About three weeks ago I damaged the Soleus muscle (calf) and had to take a full week off, and while I started running again the day before, I had to skip the last distance day before Race Day. This was the run I had most been looking forward to – it was a race route replicate. But having a still tender ankle and having taken off 5 days I figured if I wanted to be able to run on Race Day, I had to skip it. And sleeping in felt weird. I was grouchy beyond grouchy the whole week, and despite spending the week limping around, I wanted to run.
A lot of people don’t get why runners run if it ends in injury. Why I want to run even if I can barely walk. Why do I run though?
Because I am tired without my runs. And grouchy.
Because I love the feeling of pushing my body to the limits
Because I love being so in tune with every muscle, every beat of my heart, every breath I take.
Because it makes me feel good about myself. It makes me feel strong and proud.
Because I want to be around for a long time – I want a long and happy life.
Because when I run I come alive.
Because running gives me time to think and break away from whatever stresses are waiting for me back at home.
Because running has taught me the difference between CAN’T and DON’T WANT TO – I know I can do anything, I just have to push.
And most importantly – Because I am addicted to dry fit.
Ok, that last one I was only sort of kidding.
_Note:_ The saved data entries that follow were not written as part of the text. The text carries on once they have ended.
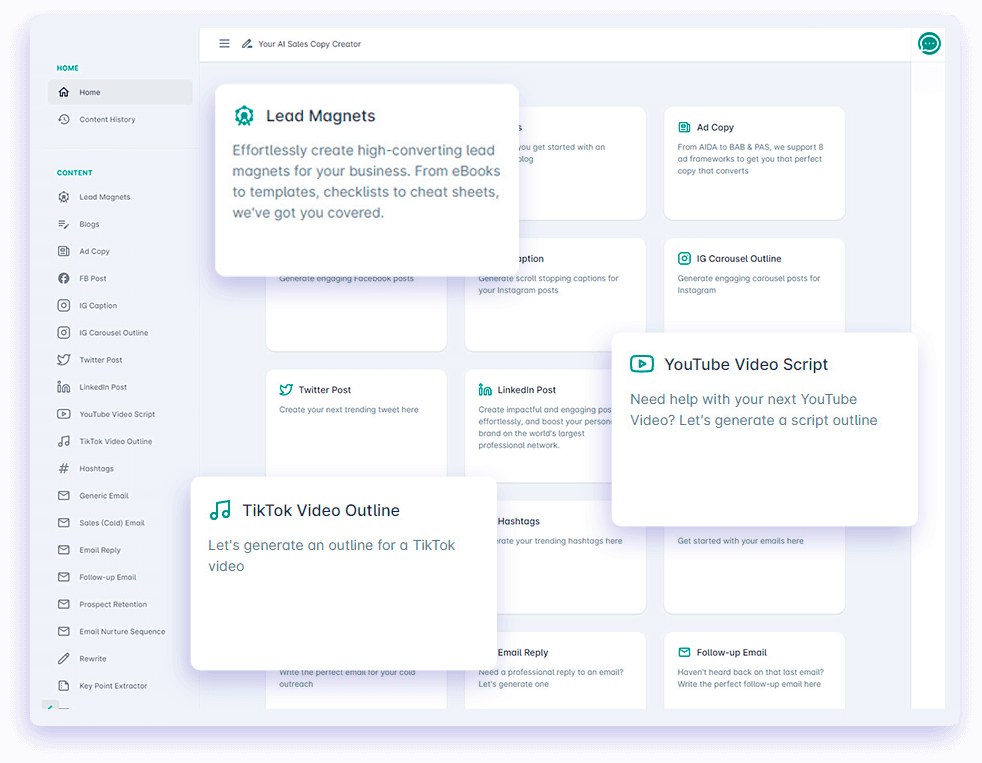Click the chat support bubble icon
This screenshot has height=763, width=982.
pos(929,44)
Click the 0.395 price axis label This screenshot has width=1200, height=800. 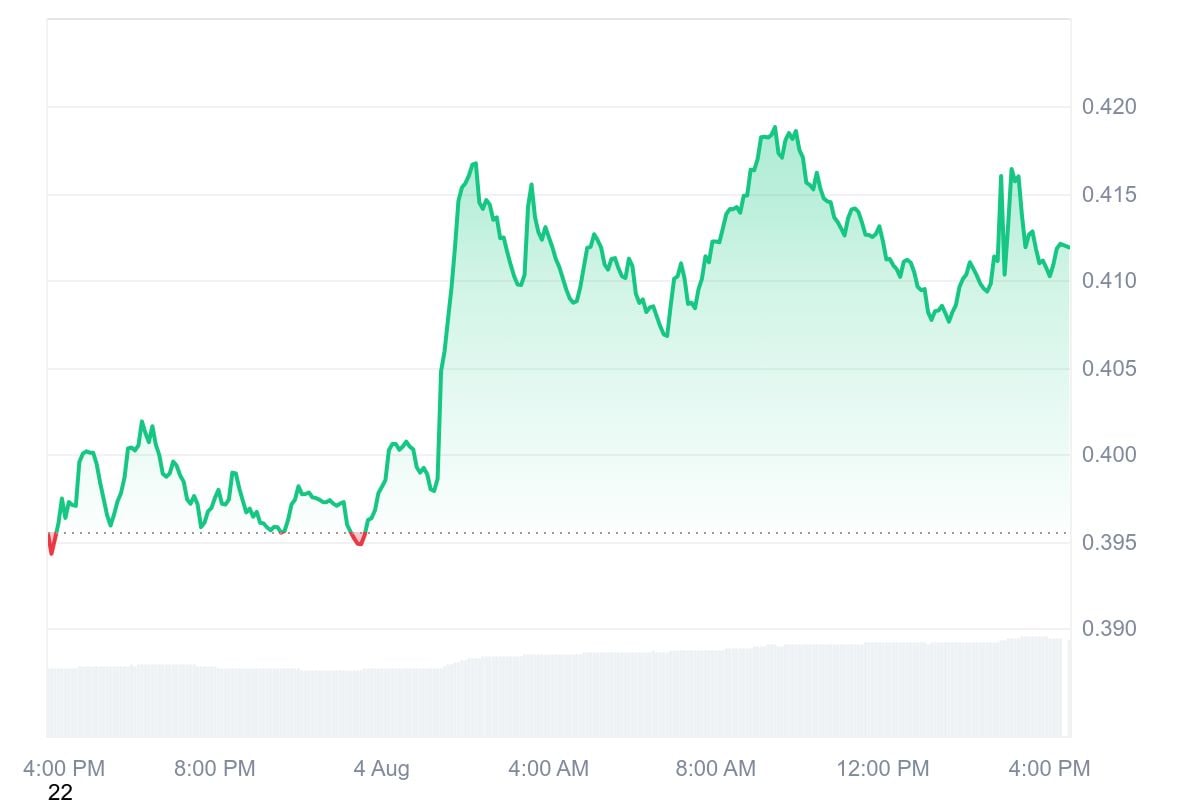pos(1110,543)
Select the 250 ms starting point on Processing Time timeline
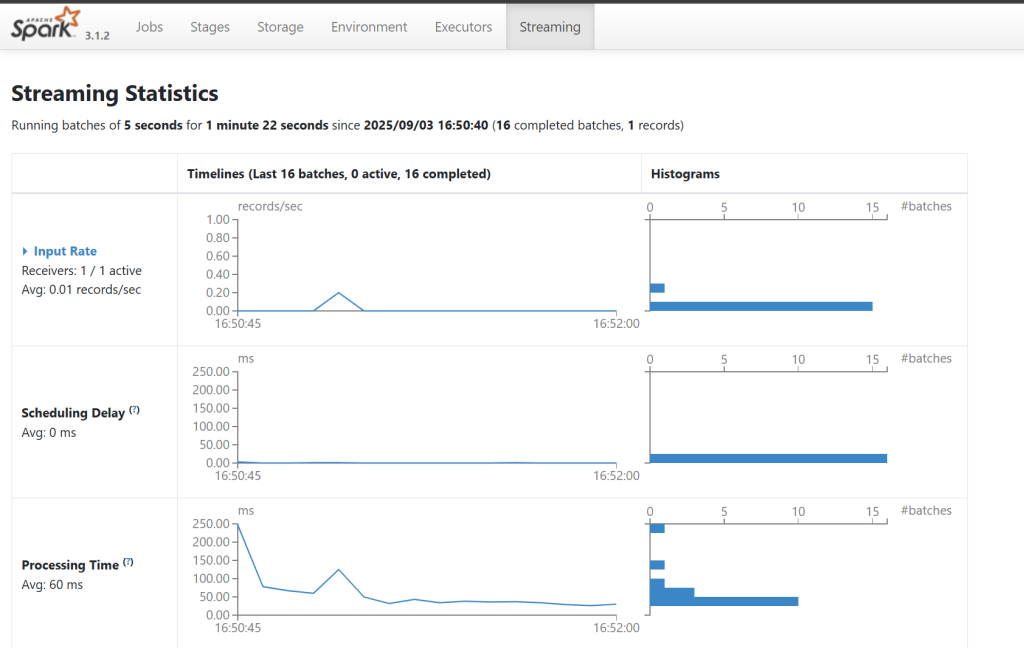This screenshot has width=1024, height=648. 238,524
But seriously, I spend more on dry fit than I ever would on normal clothing. I think nothing of a $200 pair of running shoes, and a $30 dry fit top feels like a steal. Take me to the mall though and I will pretty much refuse to buy any pair of shoes more expensive than $40 and if a t-shirt costs more than $15 I deem it overpriced. I can’t help it.
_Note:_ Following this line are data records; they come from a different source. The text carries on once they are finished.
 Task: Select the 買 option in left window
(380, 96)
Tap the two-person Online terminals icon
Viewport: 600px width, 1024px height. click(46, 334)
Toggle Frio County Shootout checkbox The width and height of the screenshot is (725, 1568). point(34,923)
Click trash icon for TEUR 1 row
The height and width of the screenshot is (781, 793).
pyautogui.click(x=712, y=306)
The run did not go as planned. Not by a long shot. By kilometer 9 I had encountered “The Blerch” (check out The Oatmeal’s comic for an explanation of The Blerch). So kilometers 9 to 13 I struggled with my inner wimp’s desire to give up. For those of you wondering – no at kilometer 13 I did not suddenly conquer the Blerch, instead I hit a pot hole, twisting my knee, so the last 8 kilometers really were a head game. A battle royale between my will to continue and the desire to give up and wave down a medic. But I pushed on because I knew my family was waiting for me at the finish line. I didn’t drag them all the way downtown just so I could wheel up on a golf cart with a DNC (Did not complete). So I pushed on. Even if it meant running half a kilometer, walking half a kilometer.
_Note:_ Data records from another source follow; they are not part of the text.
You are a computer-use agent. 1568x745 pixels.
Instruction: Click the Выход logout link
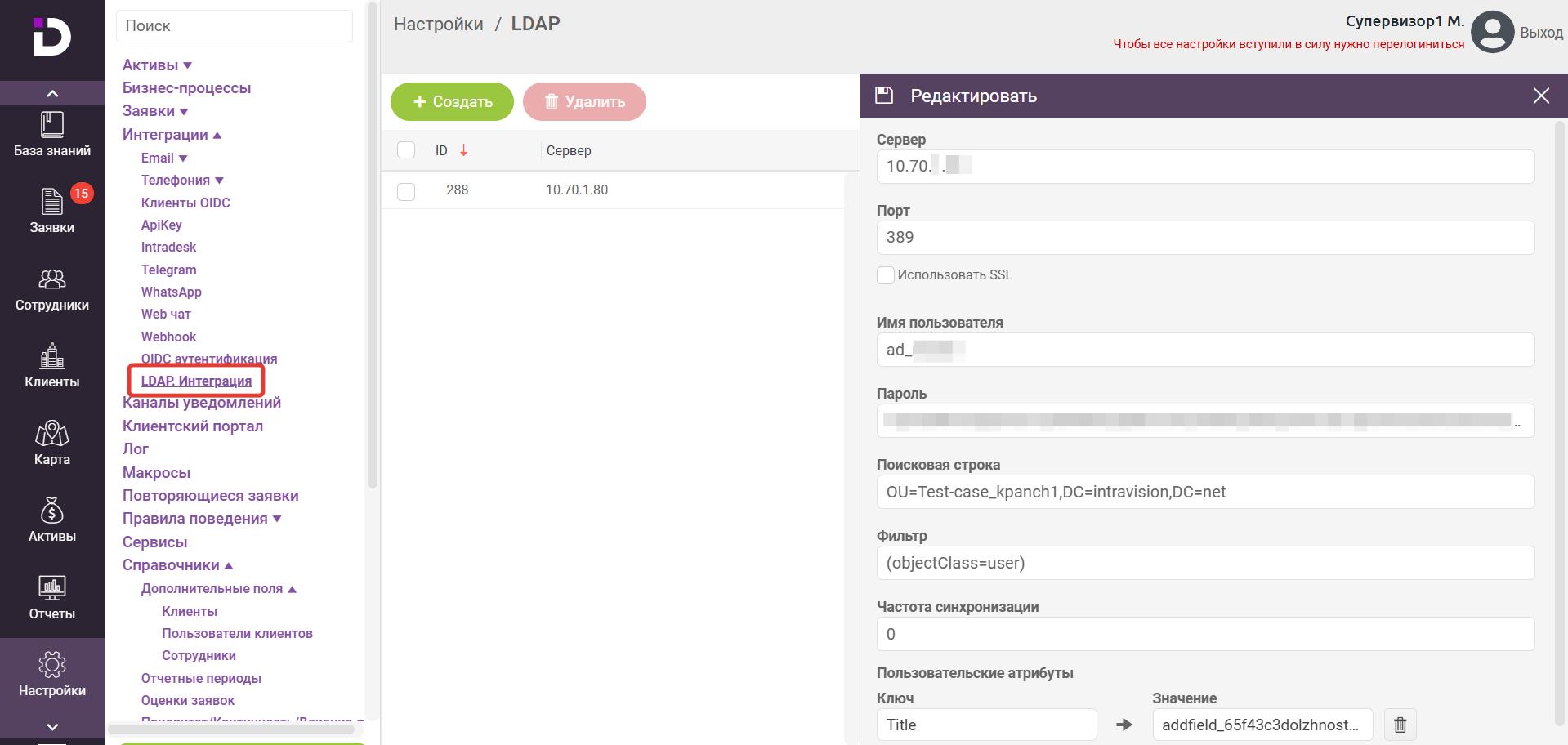(x=1541, y=33)
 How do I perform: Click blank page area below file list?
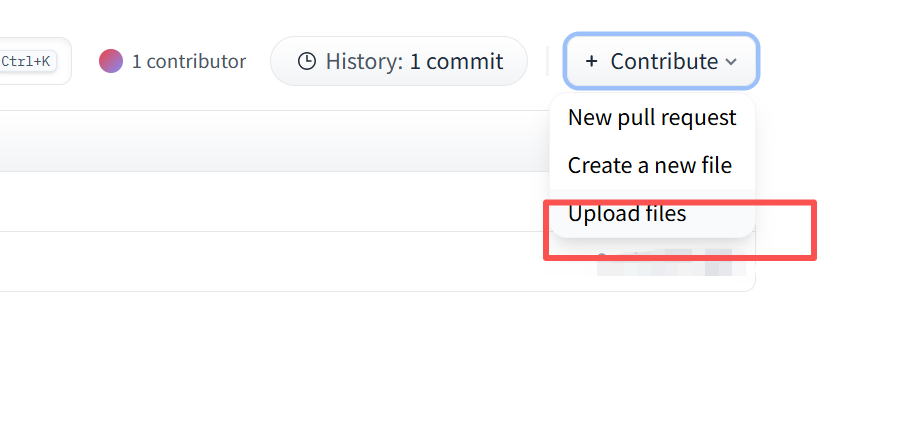[x=400, y=370]

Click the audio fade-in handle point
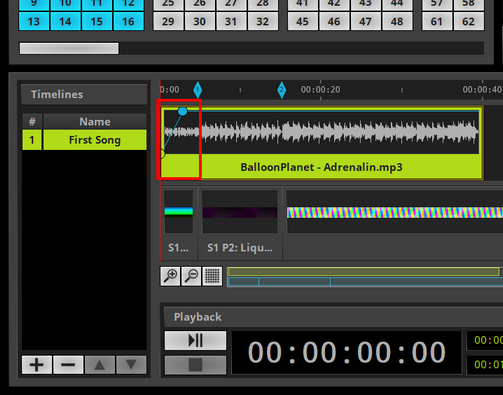point(182,111)
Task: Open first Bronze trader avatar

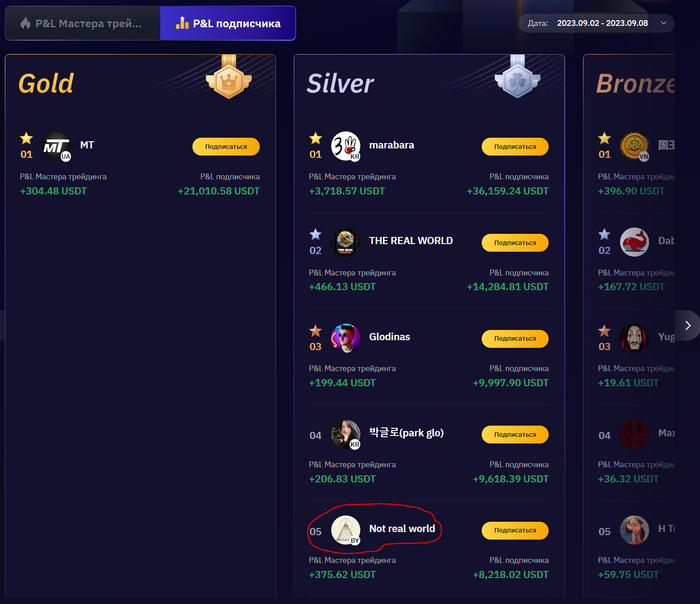Action: pyautogui.click(x=634, y=146)
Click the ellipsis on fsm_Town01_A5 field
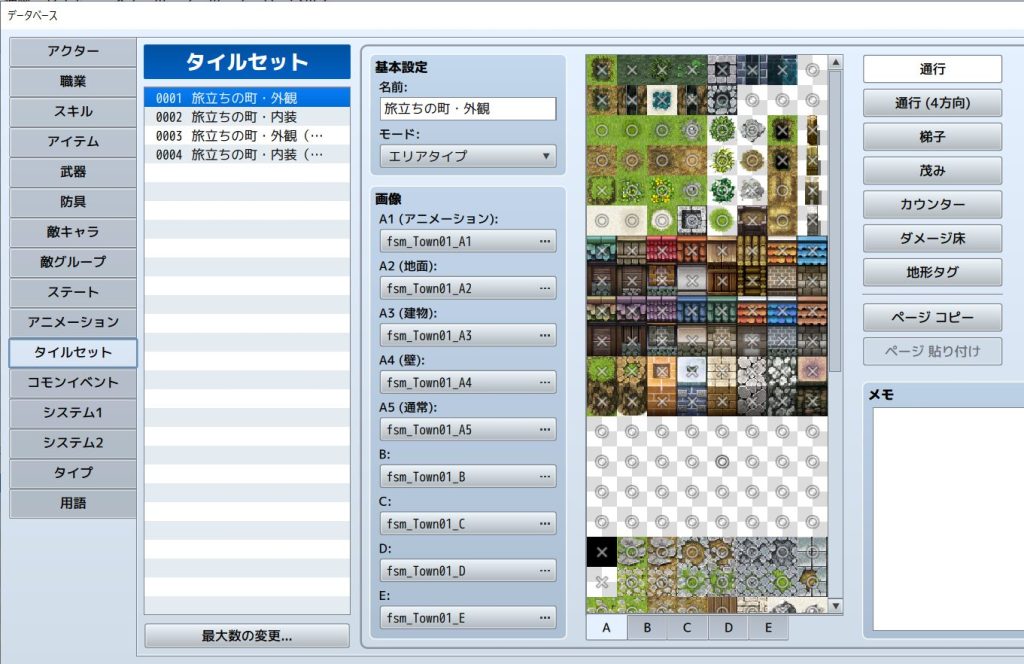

I finished about 10 minutes slower than my goal time, and came out of the finishers area excited, but complaining about how I didn’t finish in goal time. My brother, the only other runner in my family, laughed and said “See! You get it now! You finish a race and are instantly thinking of what you are going to do better in the next one! You can’t even just be happy you finished this one!” And he’s tragically right. Which is doubly sad because when I was a walker I idolized the runners, and thought that I SHOULD be running, then I ran, and said I SHOULD have run faster. So basically, I appear to be some sort of self-depreciating nut bar who can’t just be proud of her accomplishments. I swear I was overjoyed at the finish line though. It really was a surreal feeling crossing the finish line and I am still proud of all my past achievements. I just can’t wait for the next one. I don’t look down on myself, I look forward to the me I could me. The me I know I can be.
This year really seems to have become about breaking down the I-could-never’s and the I-did’s. I never thought I could write a blog, and here we are. I never thought I could run a half-marathon and here I am, with an IT band injury and a dog tag medal. I should probably remember these things when I start my grad school applications and think “I can’t” or “I won’t make it” fact is – I’ve conquered some pretty crazy stuff in my life, I have accomplished so much that I never thought I would. And thus with dog tag in hand, it’s time to find a new crazy goal.
Maybe I should aim higher? Like climbing Mount Everest?